Overnight the kittens had lost their bounce and become whiny, listless, bloated, and glassy-eyed; two of them even had globs of mucus around their eyes. Kittens bloat up quickly if they drink their milk without being groomed and cleaned, because, as all cat rescuers know, their bowels don't move without the external stimulation of brisk light strokes around the back section of the kitten. What comes out of healthy kittens is bland white curds and whey, which mother cats eat. Sick kittens' mothers nonverbally say "Urgh" and either "abandon" the kittens, or dump them at their humans' feet saying "See if you can do anything about this."

So Serena did that. If you watch cats closely, "abandon" is hardly the word for the way they walk away from sick kittens. You can see their distress as they tiptoe slowly away. From time to time they'll come back to see whether their babies are living. Usually kittens whose mothers can't feed and clean them will die, and often their mothers are sick too, but if they do survive their reunion will be joyful.

On Monday I gave the kittens three doses of charcoal each, and tried cleaning them. No use. Hardly a drop of tainted cat whey came out of each kitten. They screeched and clawed at my hands during each effort--although they recognized good intentions. They came back to me, as a family of four, to solicit the next feeding and cleaning session six hours after the previous one.
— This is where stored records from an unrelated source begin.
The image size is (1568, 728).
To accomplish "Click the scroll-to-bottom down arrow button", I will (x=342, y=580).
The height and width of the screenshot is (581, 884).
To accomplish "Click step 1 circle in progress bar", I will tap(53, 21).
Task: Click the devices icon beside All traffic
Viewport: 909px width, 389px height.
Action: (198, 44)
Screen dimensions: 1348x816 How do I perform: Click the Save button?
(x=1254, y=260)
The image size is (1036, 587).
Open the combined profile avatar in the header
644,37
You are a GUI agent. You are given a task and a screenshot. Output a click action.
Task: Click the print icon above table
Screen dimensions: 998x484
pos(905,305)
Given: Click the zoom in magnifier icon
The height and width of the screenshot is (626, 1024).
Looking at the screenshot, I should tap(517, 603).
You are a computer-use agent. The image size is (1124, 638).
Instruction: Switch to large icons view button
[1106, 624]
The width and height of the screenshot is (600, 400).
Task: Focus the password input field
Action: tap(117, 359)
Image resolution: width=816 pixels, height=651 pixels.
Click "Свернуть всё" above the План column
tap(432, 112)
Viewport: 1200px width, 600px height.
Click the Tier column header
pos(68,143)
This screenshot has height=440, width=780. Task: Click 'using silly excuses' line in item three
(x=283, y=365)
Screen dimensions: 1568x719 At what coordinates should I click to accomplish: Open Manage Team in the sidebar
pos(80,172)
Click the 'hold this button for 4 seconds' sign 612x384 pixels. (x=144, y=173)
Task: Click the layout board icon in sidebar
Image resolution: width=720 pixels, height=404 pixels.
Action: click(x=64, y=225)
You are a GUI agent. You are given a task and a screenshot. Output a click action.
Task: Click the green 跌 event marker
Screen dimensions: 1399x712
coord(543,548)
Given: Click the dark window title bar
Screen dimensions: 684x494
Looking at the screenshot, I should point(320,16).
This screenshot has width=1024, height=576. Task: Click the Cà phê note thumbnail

They would rest in a basket in the office, I'd be typing on the computer, and then I'd hear scrabbling at the back of the desk and see four little faces peering around the edge. They waited to be invited, then swarmed up for their home remedy, however much they didn't enjoy it. I would not have tried to make that up. During the midday feeding the sickest kitten was feverish, but by evening the fever broke and the kittens were starting to bounce and scamper again.

By Monday evening Serena was glassy-eyed, feverish, and irritable as she requested another dose of charcoal. Her teats were swollen and felt inflamed. The kittens saw her and squeaked for milk, and Serena surged up off my lap, nonverbally saying "They can jollywell have this milk if it kills them."

It didn't kill them. In fact, although the curds were still backed up inside the kittens this morning, enough whey came out to reduce the bloating. They wanted to nurse again, and Serena let them.

But both Serena and I knew that allowing kittens to take nourishment, in this condition, is risky--sort of a kill-or-cure.

Samantha always used to try to follow me to work, being afraid to stay home alone or even with the senior cats when they were present. Traveller used to try to follow me, being afraid to miss any possible petting or cuddling time. Serena never tried to follow me; she kept the other two at home! But this morning, when I was out of sight of the house, only one cat was following me. That was Serena, looking distressed. She even meowed--something Real Queen Cats seldom do! "Don't leave us alone," she cried, with body language I've often seen on other cats but never seen on Serena.

I hadn't wanted to leave them alone. If I hadn't made a commitment to host the #GlyphosateAwareness live chat on Twitter on Tuesdays, I wouldn't have come online today.

I locked Serena indoors and left her. I am not a happy camper today either.

Why had such happy, healthy cats suddenly become so miserable? Something they'd eaten, I thought, and then I came down the hill into town and saw the dead grey and brown tops of the few weeds that grow within ten yards of the railroad track. So the wind and Sunday night's rain must have kept the glyphosate vapors away from me, but cats can never resist a poisoned bird or cricket...

We have got to get glyphosate banned in the United States, Gentle Readers. We've won the right to get local bans. Please nag your local councils today.